Will Turkey Be The Next Member Of The EU, page 1
Pages:
ATS Members have flagged this thread 0 times
Topic started on 19-4-2007 @ 06:34 AM by RedGolem
Turkey has been campaigning for membership in the E.U. Officially Turkey is secular, but sometimes the actions of its people and the government speak differently. So will and should Turkey be the next member of the E.U.?
Here is some information that can be considered in this.

Turkey's sometimes hostile stance toward its own religious and ethnic minorities has been a persistent source of concern to Western governments as the country presses ahead with its campaign for European Union membership.

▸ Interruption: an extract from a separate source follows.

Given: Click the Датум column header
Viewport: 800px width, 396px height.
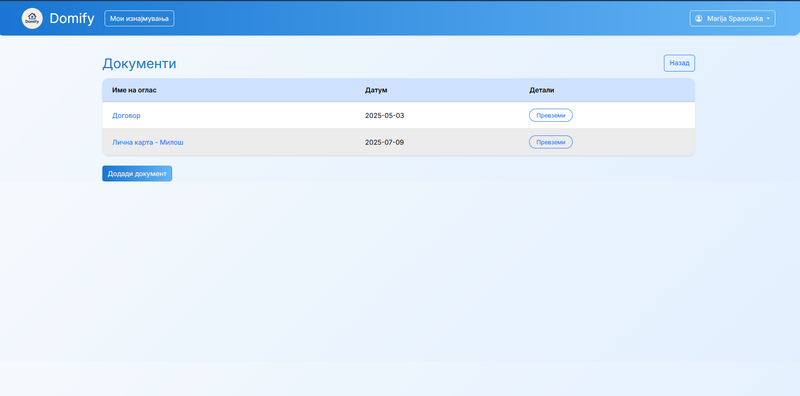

Although the government officially preaches tolerance, it historically has failed to rein in virulent ultranationalist groups. Authorities were accused of ignoring repeated death threats against Hrant Dink, an ethnic Armenian newspaper editor who was gunned down outside his offices in Istanbul in January. Prosecutors later said a teenager confessed to the shooting.

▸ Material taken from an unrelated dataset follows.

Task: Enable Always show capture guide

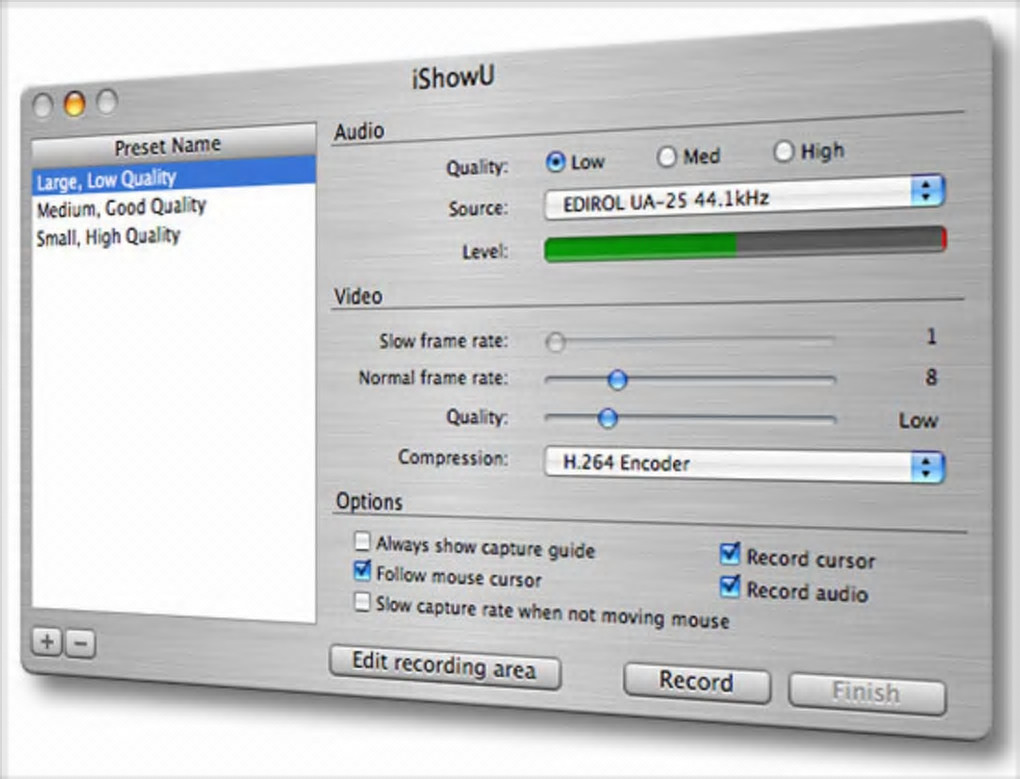Action: pyautogui.click(x=362, y=541)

At the Zirve publishing house in Malatya's city center, police discovered the three victims bound hand and foot and tied to chairs with their throats cut. Two were dead; the third died later at a hospital.


honor suicide

Turkey and the EU


reply posted on 19-4-2007 @ 11:21 AM by Dock6
It's my cynical belief that Turkey will be accepted for no better reason that this will be to the enormous financial advantage of Big Business.

Yes, many Turks are keen to dispel negative opinions arising as consequence of backwards and violent fundamentalistic religious and ethnic beliefs and actions. Turkey is keen to display its 'secular' face to the world.

How thin is the veneer of secularism, however?

Frankly, I feel Turkey will become more genuinely secular through inclusion in the EU. Which will be of enormous benefit not only to it's minority groups but also to its majority.

After all, Turkey stands to gain enormously from EU membership and the Turks are well aware of the benefits to be gained both nationally and at individual level.

The more Turks interact on all levels with the West, the more keen they will be maintain mutual respect and co-operation. A Turk attending university in Bristol or Paris, or about to close a lucrative deal in Berlin, will cringe each time a Turk religiously motivated 'honor murder' or other atrocity appears on Western tv news and newspaper front page. This will filter down to even the most fundamentalist group or individual.

Turkey has many astute and highly-successful (on international level) business-people who have long been acutely aware of the need to present themselves and their nation as cultured, ethical, competitive, etc. Money talks, especially when money's to be gained on both sides of the equation. The EU members are as keen to do business with Turkey as Turkey is to expand its position. Acceptance by the EU may well see the swift replacement of those Turkish politicians who currently smile to the West whilst at the same time privately upholding fundamentalist tradition.

Acceptance by the EU may well usher in a new breed of Turkish politician(activated by Western political/aka: 'commercial' influences) and result in new attitudes amongst even fundamentalist Turks. It won't happen overnight, but as it's in Turkey's interests to demonstrate secularism rather than as now, to claim it, there's a good chance a new EU broom will sweep away Turkey's hard-liners --- eventually those hard-liners will agree to move with the times, or will have to move elsewhere. I don't feel there's much doubt that Turkey will be accepted sooner rather than later.